Route Filtering and Manipulation
Route filtering is a method for selectively identifying routes that are advertised or received from neighbor routers. Route filtering may be used to manipulate traffic flows, reduce memory utilization, or to improve security. For example, it is common for ISPs to deploy route filters on BGP peerings to customers. Ensuring that only the customer routes are allowed over the peering link prevents the customer from accidentally becoming a transit AS on the Internet.
Filtering of routes within BGP is accomplished with filter-lists, prefix-lists, or route-maps on IOS and NX-OS devices. IOS XR uses route policies for filtering of routes.
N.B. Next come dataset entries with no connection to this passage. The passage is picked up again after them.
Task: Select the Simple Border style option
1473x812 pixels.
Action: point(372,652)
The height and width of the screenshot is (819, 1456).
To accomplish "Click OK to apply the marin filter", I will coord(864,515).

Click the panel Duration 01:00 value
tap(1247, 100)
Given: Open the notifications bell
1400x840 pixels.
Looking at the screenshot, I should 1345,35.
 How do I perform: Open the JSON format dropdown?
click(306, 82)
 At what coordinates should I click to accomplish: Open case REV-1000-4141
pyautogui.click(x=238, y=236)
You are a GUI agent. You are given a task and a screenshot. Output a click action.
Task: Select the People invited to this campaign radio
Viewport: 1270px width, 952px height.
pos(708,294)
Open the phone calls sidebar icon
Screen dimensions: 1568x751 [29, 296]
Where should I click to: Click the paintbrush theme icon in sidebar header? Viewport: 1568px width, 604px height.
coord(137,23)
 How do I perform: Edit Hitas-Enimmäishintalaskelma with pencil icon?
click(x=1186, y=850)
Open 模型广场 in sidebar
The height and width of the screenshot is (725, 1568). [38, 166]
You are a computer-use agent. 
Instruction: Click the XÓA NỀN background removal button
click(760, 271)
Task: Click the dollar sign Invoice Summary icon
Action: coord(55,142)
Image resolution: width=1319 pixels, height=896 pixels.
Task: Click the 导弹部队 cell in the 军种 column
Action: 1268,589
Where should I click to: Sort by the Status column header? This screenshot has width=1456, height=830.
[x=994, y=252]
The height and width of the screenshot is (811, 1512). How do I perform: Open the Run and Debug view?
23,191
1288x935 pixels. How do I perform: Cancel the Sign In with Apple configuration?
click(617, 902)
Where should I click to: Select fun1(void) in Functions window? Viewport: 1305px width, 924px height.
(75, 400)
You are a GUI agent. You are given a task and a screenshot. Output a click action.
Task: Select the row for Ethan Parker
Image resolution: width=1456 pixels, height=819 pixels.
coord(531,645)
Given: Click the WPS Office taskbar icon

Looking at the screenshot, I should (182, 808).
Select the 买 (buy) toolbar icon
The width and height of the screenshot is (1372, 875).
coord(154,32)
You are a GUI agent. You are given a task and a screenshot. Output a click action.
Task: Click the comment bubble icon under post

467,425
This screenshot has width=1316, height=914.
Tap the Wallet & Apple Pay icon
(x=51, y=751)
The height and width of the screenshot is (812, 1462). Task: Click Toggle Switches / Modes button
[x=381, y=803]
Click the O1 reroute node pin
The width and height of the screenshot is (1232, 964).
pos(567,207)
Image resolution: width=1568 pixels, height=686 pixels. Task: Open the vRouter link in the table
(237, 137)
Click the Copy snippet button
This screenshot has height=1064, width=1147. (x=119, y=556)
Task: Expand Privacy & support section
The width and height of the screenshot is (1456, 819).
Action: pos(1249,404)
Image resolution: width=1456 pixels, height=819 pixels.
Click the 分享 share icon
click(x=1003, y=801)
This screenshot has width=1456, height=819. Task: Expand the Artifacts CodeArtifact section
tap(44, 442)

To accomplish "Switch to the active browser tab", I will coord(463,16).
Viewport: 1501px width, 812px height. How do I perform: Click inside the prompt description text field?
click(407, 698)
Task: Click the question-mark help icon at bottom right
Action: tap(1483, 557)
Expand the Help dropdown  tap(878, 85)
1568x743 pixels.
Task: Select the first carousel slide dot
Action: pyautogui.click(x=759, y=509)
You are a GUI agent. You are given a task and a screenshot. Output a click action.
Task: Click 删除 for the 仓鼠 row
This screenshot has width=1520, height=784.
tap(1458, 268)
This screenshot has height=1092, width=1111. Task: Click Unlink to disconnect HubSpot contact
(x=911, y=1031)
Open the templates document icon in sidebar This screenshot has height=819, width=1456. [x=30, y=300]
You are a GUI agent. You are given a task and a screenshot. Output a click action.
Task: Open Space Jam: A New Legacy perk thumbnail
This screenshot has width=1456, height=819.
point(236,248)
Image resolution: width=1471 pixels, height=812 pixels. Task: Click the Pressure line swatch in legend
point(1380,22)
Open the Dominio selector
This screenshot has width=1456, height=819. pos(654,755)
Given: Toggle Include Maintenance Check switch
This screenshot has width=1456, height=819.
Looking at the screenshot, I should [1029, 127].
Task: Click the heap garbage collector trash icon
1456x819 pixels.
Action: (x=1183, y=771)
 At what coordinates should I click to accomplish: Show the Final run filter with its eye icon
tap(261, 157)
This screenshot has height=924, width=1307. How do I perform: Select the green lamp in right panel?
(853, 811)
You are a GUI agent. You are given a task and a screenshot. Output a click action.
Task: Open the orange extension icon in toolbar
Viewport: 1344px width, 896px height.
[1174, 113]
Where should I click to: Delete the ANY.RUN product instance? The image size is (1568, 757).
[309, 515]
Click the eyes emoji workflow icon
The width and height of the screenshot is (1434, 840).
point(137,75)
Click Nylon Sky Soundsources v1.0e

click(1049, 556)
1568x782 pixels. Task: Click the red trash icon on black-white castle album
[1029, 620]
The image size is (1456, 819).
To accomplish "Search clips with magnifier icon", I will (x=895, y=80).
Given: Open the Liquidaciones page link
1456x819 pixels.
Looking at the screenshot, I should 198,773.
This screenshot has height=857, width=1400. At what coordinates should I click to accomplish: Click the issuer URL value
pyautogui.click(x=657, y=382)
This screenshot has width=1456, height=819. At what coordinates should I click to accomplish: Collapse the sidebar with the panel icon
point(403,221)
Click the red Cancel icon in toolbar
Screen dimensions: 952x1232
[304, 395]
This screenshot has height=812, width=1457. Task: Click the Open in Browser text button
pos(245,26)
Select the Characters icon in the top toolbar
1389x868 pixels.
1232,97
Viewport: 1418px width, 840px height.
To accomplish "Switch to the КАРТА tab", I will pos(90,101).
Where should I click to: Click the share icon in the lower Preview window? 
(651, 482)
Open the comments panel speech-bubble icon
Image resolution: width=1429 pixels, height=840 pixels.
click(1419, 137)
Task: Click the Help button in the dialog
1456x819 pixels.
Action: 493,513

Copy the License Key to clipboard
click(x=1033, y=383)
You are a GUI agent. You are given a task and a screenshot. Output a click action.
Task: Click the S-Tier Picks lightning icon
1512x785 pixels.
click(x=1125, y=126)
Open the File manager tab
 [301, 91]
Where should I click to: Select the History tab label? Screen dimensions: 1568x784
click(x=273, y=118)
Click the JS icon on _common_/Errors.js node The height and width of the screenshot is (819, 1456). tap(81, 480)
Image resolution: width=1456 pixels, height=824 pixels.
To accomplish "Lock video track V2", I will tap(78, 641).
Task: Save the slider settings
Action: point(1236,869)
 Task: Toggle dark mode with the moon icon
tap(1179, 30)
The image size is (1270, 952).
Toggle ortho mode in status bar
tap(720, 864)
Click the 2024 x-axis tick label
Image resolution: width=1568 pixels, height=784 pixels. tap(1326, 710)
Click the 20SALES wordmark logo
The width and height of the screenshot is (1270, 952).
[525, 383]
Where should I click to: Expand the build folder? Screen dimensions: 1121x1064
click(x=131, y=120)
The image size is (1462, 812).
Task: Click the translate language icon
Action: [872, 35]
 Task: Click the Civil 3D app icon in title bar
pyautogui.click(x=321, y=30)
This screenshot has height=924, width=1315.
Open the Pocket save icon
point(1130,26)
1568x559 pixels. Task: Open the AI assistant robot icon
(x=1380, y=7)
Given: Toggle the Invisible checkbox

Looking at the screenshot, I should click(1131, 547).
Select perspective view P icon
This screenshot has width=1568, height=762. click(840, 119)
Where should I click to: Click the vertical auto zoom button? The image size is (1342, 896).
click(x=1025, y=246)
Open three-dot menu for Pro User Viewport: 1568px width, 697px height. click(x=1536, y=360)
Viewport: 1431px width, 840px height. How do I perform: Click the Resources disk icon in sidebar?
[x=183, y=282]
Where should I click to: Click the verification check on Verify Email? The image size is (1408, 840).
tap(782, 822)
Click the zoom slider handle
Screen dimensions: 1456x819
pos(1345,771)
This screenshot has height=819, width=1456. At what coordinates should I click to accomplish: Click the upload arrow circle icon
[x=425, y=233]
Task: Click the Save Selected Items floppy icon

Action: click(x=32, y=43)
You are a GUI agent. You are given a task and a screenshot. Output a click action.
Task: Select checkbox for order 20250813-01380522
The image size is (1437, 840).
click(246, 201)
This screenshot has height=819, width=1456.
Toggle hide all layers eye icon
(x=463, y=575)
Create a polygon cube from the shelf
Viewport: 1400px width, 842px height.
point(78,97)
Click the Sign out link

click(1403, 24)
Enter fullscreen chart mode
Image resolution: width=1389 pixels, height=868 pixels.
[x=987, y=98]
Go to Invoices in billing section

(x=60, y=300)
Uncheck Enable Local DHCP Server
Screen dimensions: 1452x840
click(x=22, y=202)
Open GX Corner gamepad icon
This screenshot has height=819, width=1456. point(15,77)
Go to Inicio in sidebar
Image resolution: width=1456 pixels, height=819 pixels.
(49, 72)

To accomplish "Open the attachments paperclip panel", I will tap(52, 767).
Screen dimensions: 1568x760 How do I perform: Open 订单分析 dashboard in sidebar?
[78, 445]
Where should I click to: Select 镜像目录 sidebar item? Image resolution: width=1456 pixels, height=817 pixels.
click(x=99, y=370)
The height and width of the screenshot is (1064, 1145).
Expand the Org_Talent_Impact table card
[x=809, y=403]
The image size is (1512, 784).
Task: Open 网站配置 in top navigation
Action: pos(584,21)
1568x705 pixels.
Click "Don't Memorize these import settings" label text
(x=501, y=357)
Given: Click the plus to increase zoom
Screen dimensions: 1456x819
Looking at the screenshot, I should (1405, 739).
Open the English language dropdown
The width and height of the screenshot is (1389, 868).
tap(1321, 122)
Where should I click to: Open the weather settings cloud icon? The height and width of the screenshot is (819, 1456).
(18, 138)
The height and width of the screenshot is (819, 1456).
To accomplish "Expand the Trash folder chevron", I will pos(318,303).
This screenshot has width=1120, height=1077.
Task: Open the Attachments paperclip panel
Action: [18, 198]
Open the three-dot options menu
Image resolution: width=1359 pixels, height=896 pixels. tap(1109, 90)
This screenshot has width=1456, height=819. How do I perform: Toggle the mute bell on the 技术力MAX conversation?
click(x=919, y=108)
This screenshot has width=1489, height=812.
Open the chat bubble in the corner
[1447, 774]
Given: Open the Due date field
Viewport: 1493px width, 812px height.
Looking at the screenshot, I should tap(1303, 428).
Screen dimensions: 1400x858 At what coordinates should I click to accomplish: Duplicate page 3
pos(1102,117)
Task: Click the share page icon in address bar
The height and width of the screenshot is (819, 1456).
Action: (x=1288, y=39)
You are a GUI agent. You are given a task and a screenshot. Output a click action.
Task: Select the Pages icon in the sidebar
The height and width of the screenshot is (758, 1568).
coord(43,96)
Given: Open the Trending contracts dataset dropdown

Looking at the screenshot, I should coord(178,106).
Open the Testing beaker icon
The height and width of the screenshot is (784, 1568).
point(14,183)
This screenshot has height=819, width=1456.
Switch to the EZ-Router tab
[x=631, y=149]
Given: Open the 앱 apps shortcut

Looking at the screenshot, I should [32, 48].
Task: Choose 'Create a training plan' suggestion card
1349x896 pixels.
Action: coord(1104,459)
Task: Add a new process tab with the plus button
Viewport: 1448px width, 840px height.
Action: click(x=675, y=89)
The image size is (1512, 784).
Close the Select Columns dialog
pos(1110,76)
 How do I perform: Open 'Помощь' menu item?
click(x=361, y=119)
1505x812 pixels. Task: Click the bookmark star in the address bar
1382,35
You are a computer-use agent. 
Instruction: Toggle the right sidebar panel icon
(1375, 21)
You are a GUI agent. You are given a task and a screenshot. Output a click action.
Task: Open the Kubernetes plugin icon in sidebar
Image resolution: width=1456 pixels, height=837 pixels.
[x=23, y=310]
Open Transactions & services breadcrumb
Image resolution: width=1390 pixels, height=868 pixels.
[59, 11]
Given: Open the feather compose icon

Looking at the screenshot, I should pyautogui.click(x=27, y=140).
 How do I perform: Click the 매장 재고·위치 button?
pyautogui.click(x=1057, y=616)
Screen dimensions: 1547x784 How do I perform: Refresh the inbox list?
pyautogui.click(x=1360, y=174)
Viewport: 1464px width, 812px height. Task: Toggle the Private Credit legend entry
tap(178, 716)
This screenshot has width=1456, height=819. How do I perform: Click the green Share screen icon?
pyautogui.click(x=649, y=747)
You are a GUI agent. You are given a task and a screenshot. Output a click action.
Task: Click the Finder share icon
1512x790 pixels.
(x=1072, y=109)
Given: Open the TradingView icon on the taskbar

Route-filtering is explained in more detail in Chapter 4, “Troubleshooting Route Advertisement and BGP Policies.”
Depending on the change to the BGP route manipulation technique, the BGP session may need to be refreshed to take effect. BGP supports two methods of clearing a BGP session: The first method is a hard reset, which tears down the BGP session, removes BGP routes from the peer, and is the most disruptive. The second method is a soft reset, which invalidates the BGP cache and requests a full advertisement from its BGP peer.
IOS and NX-OS devices initiate a hard reset with the command clear ip bgp ip-address [soft], and the command clear bgp ip-address [graceful] is used on IOS XR nodes. Soft reset on IOS and NX-OS devices use the optional soft keyword, whereas IOS XR nodes use the optional graceful keyword. Sessions can be cleared with all BGP neighbors by using an asterisk * in lieu of the peer’s IP address.
When a BGP policy changes, the BGP table must be processed again so that the neighbors can be notified accordingly. Routes received by a BGP peer must be processed again. If the BGP session supports route refresh capability, then the peer readvertises (refreshes) the prefixes to the requesting router, allowing for the inbound policy to process using the new policy changes. The route refresh capability is negotiated for each address-family when the session is established.
Performing a soft reset on sessions that support route refresh capability actually initiates a route refresh. Soft resets can be performed for a specific address-family with the command clear bgp address-family address-family modifier ip-address soft [in | out]. Soft resets reduce the amount of routes that must be exchanged if multiple address families are configured with a single BGP peer. Changes to the outbound routing policies use the optional out keyword, and changes to inbound routing policies use the optional in keyword.
Older IOS versions that do not support route refresh capability require the usage of inbound soft reconfiguration so that updates to inbound route policies can be applied without performing a hard reset. Inbound soft reconfiguration does not purge the Adj-RIB-In table after routes process into the Loc-RIB table. The Adj-RIB-In maintains only the raw unedited routes (NLRIs) that were received from the neighbors and thereby allows the inbound route policies to be processed again.
Enabling this feature can consume a significant amount of memory because the Adj-RIB-In table stays in memory. Inbound soft reconfiguration uses the address-family command neighbor ip-address soft-reconfiguration inbound for IOS nodes. IOS XR and NX-OS devices use the neighbor specific address-family command soft-reconfiguration inbound.